The Good Old Cause,[1] which some believe
To be the dev'l that tempted Eve
With knowledge, and does still invite 105
The world to mischief with new light,
Had store of money in her purse,
When he took her for bett'r or worse,
But now was grown deform'd and poor,
And fit to be turn'd out of door. 110
The Independents, whose first station
Was in the rear of Reformation,
A mongrel kind of church-dragoons,[2]
That serv'd for horse and foot at once,
And in the saddle of one steed 115
The Saracen and Christian rid;[3]
Were free of ev'ry spiritual order,
To preach, and fight, and pray, and murder.[4]

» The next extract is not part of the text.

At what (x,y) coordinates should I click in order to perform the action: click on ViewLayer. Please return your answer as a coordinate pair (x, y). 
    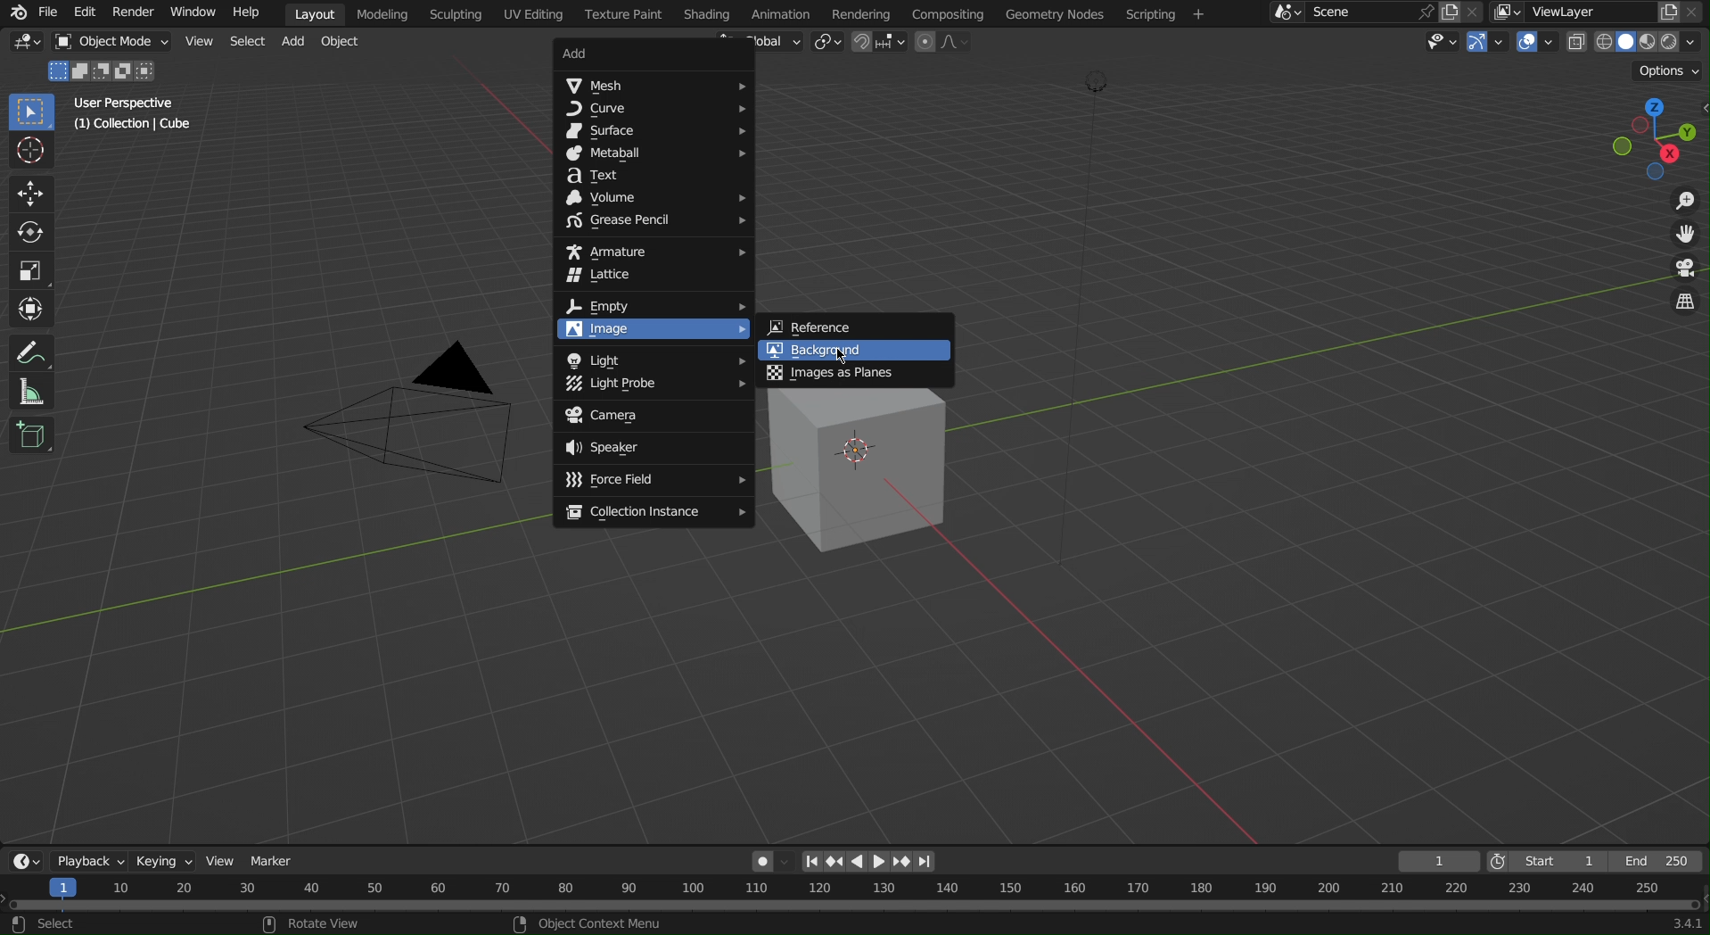
    Looking at the image, I should click on (1601, 12).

No sooner got the start, to lurch[5]
Both disciplines of war and church, 120
And providence enough to run
The chief commanders of them down,
But carry'd on the war against
The common enemy o' th' saints,
And in awhile prevail'd so far, 125
To win of them the game of war,
And be at liberty once more
T' attack themselves as they'd before.

  1. This was the designation of the party purpose of those who first got up the Covenant and Protestation.
  2. Many of the Independent officers, such as Cromwell, Ireton, Harrison, &c., used to pray and preach publicly. Cleveland uses the same term, "Kirk dragoons," in his Hue and Cry after Sir John Presbyter.
  3. The Templars were at first so poor that two knights rode on one horse; Butler says the new order of Military Saints did so, but that one rider was a Saracen and the other a saint. Grey says in quoting Walker, that the Independents were a compound of Jew, Christian, and saint.
  4. To preach, has a reference to the Dominicans; to fight, to the knights of Malta: to pray, to the fathers of Oratory; to murther, to the Jesuits. But the Independents assumed to themselves the privilege of every order: they preached, fought, prayed, and murdered.
  5. That is, to swallow up, see Skinner and Junius. A lurcher is a glutton. See Wright's Provincial Dictionary.